21-3
出ようかな――そう思いつつも、湯加減が良すぎて、なかなか上がれない。
「ルクス……ずっと、足湯状態で寒くないんですか?」
「うん! 大丈夫だよ。だから、僕のことは気にしないで! 心配してくれてありがとうね、ルミネル。」
笑顔でそう言った彼女の表情は、どことなく悲しそうに見えた。
「――ねえ、ルクス?」
レイが言った。
「ルクス……寂しそうな顔してるけど、どうかしたの?」
「……え?」
俺は、こういう時に突っ込んでいいのかがわからない。だからこそ、レイのことを"たまに"すごいなと思うのだ。本当に"たまに"だけども……
「あ、もしかして――カグラとモルティナがいないからかしら!?」
うん――絶対に違うと思う。
「絶対にそうよね! 間違えるはずがないわ! そうだって、私は女神なのだか――」
「違うと思いますけどね。もっと、深刻な顔だった気がしますよ……」
「な、何もないよ!? ほんとに!」
「でも、ルクスって――大事なことがあるときは、逸らそうとするよな。」
「ちょ、ちょっとタイガくん!? キミまで入ってくるの!?」
ルクスが動揺するときはだいたい"何か"がある。そこそこ一緒に暮らしてきて、ようやくわかった。
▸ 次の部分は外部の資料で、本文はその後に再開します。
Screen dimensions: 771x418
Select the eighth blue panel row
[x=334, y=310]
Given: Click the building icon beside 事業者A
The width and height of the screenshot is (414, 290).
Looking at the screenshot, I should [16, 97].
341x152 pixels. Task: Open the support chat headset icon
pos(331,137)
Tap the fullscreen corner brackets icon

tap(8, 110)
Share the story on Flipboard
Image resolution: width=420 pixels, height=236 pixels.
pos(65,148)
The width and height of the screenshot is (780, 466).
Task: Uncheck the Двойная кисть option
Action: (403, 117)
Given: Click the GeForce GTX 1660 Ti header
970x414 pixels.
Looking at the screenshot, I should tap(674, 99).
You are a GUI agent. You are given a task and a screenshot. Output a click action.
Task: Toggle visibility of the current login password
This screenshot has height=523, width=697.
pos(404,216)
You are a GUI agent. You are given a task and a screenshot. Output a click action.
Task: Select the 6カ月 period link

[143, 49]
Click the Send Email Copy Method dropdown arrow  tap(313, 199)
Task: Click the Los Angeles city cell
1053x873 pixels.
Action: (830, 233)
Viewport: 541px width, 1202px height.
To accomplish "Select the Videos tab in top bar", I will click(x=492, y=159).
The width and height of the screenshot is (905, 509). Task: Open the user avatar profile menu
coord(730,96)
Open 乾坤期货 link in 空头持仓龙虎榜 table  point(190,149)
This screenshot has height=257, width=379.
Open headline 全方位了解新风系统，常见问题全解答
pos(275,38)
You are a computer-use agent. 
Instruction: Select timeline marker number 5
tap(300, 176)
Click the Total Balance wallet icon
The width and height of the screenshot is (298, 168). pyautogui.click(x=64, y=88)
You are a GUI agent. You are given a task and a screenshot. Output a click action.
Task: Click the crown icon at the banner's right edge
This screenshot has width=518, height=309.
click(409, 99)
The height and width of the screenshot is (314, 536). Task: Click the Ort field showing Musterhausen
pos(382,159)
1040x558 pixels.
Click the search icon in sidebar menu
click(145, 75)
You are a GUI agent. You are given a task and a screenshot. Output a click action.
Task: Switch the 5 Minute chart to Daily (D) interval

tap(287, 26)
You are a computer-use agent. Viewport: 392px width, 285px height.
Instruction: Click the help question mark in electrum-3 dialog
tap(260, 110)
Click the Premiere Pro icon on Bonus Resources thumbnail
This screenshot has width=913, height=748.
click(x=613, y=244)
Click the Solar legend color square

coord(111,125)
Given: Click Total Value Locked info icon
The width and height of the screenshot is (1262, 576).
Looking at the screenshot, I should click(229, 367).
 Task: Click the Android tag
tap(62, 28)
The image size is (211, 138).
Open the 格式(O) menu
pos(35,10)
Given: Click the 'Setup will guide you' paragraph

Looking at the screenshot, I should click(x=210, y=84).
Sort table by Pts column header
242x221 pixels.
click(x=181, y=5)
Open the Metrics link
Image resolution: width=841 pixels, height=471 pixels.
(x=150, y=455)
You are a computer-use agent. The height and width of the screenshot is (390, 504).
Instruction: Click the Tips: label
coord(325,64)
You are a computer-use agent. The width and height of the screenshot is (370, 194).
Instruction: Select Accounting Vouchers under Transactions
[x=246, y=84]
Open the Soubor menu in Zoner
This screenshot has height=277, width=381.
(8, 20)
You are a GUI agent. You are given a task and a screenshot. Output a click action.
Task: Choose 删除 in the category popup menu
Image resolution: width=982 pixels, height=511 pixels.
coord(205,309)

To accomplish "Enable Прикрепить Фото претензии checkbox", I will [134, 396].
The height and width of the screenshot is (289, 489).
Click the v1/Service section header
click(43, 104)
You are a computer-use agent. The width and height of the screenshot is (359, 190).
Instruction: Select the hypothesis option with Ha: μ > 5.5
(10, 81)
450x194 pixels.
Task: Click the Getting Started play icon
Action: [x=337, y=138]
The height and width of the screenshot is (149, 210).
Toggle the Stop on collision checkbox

「本当に……あ、ちょっと湯当たりしたかもしれない! そろそろ上がろうかな! それじゃあ――」
ルクスは立ち上がり、足早に去ろうとした――が
湯気が一瞬、彼女の顔を隠した。
――そして、滑った。
「――え?」
大きな音を立てて、風呂に落ちた。
「お、おい! 大丈夫か?」
「死んだの!? 死んだの!?」
「ふざけてる場合じゃないですよ! ルクス! 大丈夫ですか!?」
ルクスはゆっくりと立ち上がった。
「だ、大丈夫、か……な――」
彼女の顔は青ざめていた。そして――そのまま倒れた。
「……大丈夫です。ちゃんと脈はあります。」
「よかった……とはならないか。」
「一応、回復魔法はかけたわよ!」
「ルクスのことは、私たちが背負って、部屋に持ち帰っておくので、タイガも追いかけて来てください!」
「わかった!」
レイとルミネルがルクスの体を背負った。その瞬間、一瞬はだけたタオルで見えなかった肩が見えた。
「――番号?」
見間違えか……? タオルのタグと見間違えた……?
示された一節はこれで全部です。